◆ YOUR GOAL:
Rewrite the records below, changing every "computer-use agent" to "desktop assistant" and leaving everything else as it is.

◆ EXCERPTED RECORDS:
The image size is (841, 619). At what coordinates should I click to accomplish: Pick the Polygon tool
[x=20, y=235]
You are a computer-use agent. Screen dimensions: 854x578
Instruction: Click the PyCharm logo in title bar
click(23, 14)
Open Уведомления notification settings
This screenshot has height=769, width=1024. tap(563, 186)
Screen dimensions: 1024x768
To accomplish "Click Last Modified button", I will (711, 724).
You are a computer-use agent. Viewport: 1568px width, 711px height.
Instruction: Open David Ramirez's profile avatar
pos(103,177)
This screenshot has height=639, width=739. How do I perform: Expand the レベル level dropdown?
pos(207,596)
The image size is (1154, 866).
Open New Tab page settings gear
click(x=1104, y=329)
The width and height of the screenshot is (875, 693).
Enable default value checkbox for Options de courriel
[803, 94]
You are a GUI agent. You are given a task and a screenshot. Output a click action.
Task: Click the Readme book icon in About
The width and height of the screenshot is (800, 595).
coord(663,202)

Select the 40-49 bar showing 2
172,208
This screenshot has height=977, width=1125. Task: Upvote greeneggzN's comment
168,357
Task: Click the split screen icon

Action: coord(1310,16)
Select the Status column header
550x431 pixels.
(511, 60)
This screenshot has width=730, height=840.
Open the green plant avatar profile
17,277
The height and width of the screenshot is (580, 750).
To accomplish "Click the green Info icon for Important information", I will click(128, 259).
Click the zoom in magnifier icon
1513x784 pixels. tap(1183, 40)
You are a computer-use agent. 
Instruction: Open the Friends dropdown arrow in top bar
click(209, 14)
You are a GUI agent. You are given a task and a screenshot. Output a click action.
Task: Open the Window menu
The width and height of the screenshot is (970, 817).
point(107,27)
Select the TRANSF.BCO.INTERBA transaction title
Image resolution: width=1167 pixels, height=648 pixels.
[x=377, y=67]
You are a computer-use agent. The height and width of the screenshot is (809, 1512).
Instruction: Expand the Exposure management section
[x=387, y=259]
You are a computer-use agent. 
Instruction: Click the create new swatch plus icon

◆ TASK RESULT:
The image size is (841, 619). At what coordinates should I click to accomplish: Pick the Polygon tool
[x=20, y=235]
You are a desktop assistant. Screen dimensions: 854x578
Instruction: Click the PyCharm logo in title bar
click(23, 14)
Open Уведомления notification settings
This screenshot has height=769, width=1024. tap(563, 186)
Screen dimensions: 1024x768
To accomplish "Click Last Modified button", I will (711, 724).
You are a desktop assistant. Viewport: 1568px width, 711px height.
Instruction: Open David Ramirez's profile avatar
pos(103,177)
This screenshot has height=639, width=739. How do I perform: Expand the レベル level dropdown?
pos(207,596)
The image size is (1154, 866).
Open New Tab page settings gear
click(x=1104, y=329)
The width and height of the screenshot is (875, 693).
Enable default value checkbox for Options de courriel
[803, 94]
You are a GUI agent. You are given a task and a screenshot. Output a click action.
Task: Click the Readme book icon in About
The width and height of the screenshot is (800, 595).
coord(663,202)

Select the 40-49 bar showing 2
172,208
This screenshot has height=977, width=1125. Task: Upvote greeneggzN's comment
168,357
Task: Click the split screen icon

Action: coord(1310,16)
Select the Status column header
550x431 pixels.
(511, 60)
This screenshot has width=730, height=840.
Open the green plant avatar profile
17,277
The height and width of the screenshot is (580, 750).
To accomplish "Click the green Info icon for Important information", I will click(128, 259).
Click the zoom in magnifier icon
1513x784 pixels. tap(1183, 40)
You are a desktop assistant. 
Instruction: Open the Friends dropdown arrow in top bar
click(209, 14)
You are a GUI agent. You are given a task and a screenshot. Output a click action.
Task: Open the Window menu
The width and height of the screenshot is (970, 817).
point(107,27)
Select the TRANSF.BCO.INTERBA transaction title
Image resolution: width=1167 pixels, height=648 pixels.
[x=377, y=67]
You are a desktop assistant. The height and width of the screenshot is (809, 1512).
Instruction: Expand the Exposure management section
[x=387, y=259]
You are a desktop assistant. 
Instruction: Click the create new swatch plus icon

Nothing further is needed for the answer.